Whoa. Did I wake up late today. Noon, in fact. Wow.
But you know what? I feel excellent! Last night marks, I think, the first full night of sleep I’ve gotten in since … crud … Since I returned from my quick Alaska trip. And even there I was playing catch up. I think that today I might almost be caught up.
So … today’s post is a little late. Sorry. But I really don’t feel bad. I feel really good. Crud, I might even go get some exercise today!
Also, really quick before we get to today’s topic, don’t forget the 24-hour sale hitting on April 19th! Even if you already own a few books, it’s a chance to either complete your collection or share your favorites with someone else!

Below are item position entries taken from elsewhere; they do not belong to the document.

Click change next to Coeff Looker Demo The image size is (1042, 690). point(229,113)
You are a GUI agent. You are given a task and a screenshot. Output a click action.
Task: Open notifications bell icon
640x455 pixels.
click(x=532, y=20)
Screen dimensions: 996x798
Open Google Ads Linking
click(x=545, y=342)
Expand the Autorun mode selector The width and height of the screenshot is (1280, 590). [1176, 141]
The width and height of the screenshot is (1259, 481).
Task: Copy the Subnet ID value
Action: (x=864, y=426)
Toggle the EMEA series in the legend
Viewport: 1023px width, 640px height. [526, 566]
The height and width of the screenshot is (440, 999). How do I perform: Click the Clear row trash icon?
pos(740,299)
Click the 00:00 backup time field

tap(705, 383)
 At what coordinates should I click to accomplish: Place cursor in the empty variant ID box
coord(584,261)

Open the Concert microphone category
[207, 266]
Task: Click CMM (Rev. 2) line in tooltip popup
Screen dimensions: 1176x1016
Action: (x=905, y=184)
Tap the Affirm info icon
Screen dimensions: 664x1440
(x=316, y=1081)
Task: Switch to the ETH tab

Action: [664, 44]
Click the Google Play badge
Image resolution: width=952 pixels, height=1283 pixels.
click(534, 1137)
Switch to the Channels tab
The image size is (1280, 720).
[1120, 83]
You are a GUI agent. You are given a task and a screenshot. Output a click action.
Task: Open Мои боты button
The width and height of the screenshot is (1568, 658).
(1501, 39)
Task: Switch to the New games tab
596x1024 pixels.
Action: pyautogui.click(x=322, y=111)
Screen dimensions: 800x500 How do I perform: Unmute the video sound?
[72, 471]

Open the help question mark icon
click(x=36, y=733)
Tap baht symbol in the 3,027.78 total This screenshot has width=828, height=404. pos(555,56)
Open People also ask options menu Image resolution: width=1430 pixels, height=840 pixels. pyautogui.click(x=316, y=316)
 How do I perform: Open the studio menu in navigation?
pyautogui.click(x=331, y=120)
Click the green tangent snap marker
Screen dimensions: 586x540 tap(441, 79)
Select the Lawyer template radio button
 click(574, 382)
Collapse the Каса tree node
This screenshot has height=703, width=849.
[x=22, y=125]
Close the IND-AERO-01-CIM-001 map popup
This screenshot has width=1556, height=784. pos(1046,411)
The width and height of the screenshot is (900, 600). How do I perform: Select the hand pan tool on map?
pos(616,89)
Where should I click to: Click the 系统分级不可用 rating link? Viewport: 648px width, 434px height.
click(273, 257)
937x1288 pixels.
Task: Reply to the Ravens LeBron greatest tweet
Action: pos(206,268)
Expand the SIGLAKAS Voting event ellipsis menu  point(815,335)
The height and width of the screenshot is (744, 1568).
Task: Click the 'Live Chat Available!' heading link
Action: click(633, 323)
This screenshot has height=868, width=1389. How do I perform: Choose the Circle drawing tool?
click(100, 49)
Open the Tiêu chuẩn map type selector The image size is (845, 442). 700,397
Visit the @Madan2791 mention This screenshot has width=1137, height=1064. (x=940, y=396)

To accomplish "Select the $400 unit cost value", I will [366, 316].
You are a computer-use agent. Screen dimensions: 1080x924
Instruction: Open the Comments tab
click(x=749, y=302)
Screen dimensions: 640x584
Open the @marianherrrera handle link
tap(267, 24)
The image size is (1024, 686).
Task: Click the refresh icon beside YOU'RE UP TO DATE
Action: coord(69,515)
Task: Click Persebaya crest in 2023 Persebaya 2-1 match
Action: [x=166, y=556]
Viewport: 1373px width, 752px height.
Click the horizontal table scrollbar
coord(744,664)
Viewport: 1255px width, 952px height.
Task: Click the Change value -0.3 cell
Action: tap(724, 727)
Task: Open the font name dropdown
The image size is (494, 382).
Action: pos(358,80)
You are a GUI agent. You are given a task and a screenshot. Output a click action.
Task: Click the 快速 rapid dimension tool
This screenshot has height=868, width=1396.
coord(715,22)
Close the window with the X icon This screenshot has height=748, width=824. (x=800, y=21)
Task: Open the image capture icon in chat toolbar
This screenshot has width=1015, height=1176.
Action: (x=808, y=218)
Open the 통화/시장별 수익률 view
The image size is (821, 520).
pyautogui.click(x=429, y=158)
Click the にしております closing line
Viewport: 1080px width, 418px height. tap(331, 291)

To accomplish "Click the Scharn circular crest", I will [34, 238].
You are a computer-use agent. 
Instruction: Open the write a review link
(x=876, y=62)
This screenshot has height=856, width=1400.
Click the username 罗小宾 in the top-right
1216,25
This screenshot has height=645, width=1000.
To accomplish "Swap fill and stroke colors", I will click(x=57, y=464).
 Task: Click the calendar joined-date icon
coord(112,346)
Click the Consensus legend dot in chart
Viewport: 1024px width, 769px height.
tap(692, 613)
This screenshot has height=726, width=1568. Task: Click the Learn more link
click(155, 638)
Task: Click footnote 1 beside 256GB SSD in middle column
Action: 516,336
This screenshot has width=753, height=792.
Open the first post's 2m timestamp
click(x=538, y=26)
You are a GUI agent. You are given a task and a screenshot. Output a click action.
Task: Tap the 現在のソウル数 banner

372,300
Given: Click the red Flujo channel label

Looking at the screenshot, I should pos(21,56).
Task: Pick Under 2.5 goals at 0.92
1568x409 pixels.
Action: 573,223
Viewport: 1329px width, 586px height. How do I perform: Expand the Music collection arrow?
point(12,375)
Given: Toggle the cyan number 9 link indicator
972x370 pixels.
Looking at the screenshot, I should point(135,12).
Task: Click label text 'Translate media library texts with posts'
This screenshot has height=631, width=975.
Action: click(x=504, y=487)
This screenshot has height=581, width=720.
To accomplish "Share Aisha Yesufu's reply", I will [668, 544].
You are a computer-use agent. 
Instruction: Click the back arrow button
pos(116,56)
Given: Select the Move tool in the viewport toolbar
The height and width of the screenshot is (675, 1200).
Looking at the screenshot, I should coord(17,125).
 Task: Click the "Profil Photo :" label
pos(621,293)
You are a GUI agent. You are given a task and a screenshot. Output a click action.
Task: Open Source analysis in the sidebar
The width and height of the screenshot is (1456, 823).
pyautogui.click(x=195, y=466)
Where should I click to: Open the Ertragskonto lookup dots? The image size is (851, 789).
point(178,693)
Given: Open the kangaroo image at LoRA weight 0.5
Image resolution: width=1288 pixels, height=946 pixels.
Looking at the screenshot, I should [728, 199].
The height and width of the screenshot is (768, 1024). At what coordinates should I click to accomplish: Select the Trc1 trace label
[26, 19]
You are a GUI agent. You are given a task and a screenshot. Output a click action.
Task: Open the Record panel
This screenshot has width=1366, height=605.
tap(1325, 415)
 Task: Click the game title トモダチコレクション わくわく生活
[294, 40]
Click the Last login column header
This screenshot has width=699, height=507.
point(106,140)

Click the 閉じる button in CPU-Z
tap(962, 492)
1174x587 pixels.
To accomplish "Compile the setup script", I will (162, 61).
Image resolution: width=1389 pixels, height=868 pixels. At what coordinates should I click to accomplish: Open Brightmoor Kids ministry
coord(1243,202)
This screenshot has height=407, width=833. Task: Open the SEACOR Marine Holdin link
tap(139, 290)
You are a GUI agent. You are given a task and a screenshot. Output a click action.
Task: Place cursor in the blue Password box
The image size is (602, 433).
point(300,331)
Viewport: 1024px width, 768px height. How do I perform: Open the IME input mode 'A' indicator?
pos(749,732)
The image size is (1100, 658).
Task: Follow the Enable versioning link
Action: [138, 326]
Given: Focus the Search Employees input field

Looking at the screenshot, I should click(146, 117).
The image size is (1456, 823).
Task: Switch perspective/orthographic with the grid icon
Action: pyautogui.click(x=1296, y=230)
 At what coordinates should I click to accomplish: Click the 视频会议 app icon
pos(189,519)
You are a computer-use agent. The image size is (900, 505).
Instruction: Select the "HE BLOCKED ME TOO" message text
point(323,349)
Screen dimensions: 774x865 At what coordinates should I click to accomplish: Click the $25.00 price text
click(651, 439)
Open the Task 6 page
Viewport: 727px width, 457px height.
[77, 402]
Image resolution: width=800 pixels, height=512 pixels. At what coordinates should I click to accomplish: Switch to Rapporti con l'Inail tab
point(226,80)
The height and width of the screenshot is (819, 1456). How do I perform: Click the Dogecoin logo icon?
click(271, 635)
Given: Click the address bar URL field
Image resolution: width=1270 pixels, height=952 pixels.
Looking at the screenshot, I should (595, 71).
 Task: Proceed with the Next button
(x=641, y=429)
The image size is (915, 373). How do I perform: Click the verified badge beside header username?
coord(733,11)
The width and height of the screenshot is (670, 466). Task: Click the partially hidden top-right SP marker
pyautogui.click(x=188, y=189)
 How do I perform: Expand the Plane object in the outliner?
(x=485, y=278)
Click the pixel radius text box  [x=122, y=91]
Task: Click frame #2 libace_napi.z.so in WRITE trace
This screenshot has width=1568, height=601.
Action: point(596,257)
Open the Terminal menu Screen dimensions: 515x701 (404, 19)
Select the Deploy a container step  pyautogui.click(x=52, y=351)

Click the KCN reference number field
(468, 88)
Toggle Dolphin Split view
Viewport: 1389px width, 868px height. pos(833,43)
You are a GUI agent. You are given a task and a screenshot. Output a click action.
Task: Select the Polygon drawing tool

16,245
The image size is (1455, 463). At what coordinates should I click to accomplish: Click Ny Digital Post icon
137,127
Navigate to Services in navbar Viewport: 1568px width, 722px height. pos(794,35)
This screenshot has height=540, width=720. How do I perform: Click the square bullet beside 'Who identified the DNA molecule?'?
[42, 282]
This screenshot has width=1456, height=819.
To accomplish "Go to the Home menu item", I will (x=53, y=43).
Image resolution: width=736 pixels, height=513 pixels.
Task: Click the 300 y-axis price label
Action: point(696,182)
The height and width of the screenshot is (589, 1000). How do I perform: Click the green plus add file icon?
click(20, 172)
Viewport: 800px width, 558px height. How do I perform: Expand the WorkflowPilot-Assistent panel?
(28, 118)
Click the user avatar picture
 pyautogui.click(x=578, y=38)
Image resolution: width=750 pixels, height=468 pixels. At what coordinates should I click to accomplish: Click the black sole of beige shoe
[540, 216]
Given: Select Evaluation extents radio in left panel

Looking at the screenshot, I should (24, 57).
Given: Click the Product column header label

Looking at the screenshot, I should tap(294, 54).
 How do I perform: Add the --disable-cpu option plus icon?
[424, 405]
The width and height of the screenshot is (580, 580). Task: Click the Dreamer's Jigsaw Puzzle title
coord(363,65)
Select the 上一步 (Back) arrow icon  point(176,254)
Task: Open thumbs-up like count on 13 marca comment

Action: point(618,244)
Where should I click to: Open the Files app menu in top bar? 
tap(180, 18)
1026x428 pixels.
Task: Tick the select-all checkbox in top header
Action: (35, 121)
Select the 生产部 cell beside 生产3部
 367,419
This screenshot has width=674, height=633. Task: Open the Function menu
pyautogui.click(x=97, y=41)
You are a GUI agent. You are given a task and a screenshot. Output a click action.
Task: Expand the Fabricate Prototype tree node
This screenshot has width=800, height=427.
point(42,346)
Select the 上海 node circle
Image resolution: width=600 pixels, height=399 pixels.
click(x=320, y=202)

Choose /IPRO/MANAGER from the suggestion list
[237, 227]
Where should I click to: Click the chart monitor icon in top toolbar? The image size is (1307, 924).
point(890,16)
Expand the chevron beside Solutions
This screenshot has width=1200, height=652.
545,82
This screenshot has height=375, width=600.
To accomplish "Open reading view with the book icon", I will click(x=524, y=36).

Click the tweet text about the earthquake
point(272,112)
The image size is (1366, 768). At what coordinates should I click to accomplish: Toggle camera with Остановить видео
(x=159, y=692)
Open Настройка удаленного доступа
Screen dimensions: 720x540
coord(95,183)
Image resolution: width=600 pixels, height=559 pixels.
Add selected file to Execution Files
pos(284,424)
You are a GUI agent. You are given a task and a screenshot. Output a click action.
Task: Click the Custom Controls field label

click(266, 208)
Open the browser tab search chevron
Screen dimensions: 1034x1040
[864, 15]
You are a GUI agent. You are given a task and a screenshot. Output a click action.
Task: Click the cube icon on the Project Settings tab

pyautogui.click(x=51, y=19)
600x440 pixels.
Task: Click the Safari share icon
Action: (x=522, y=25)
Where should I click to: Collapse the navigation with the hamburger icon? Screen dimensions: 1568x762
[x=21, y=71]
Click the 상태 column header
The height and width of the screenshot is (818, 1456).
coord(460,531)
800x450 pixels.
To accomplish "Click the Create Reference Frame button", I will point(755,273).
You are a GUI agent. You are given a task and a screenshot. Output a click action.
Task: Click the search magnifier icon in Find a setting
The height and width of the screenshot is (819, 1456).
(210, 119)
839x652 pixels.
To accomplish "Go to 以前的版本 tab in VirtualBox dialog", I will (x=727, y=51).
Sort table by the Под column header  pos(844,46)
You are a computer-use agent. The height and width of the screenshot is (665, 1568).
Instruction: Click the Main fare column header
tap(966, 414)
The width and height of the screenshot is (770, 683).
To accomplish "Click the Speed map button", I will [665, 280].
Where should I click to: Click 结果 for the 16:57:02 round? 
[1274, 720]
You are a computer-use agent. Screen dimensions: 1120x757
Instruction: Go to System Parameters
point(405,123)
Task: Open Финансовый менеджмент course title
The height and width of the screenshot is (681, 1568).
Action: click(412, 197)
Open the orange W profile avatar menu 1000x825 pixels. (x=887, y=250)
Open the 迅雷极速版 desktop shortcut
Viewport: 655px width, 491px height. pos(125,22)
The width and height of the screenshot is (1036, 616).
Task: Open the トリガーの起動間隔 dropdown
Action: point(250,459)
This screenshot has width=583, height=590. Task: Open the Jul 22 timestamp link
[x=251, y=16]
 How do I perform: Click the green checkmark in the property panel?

Okay, all that out of the way? Let’s get down to business with today’s topic of choice: Detailing characters.
Hopefully, that title has done its job properly and drawn most of you in. Made you think. Many, I expect, upon seeing the term “detail” and “character” in the same context would assume that the topic of choice would be about how to create or write detailed characters. Which, to be fair, is a very good topic. Hence why I’ve made a number of posts on it already. And yes, this topic does sort of align with that. It’s definitely going to get the tag.
But … I didn’t say “detailed characters.” I said detailing, which is just a little bit different. Detailing is something a bit more specific.
It can also be a verb, describing an action instead of being a thing. So, for example, I can talk about detailing as a concept … but I can also say “Oh, I was detailing X” and the statement still works.
Right, right, enough background. So what is detailing, and what does it have to do with your characters? Simple. Detailing is the act of adding small, decorative features to a building, sculpture, painting, or other piece of art. Hence the name. You’re adding small “details” to an item in order to enhance the whole. Like molding along the edge of a room, or a slight upwards crease to the lines around a sculpture’s eyes. Small, tiny details that enhance the whole when pulled back.
Most of you can probably see where I’m going with this now. Maybe. You’re thinking about the small details of your characters, right? How to add them in to enhance what the reader already knows?
Well, that’s good. In fact, I think I wrote another post that touched on that at one point. Maybe more than one. Which is good, because I’m not repeating that today. No, I’m not going to be talking about your primary characters at all.
No, today I’m stepping in another direction with our detailing. I’m talking about secondary and tertiary characters. And just like that, the whole situation has changed.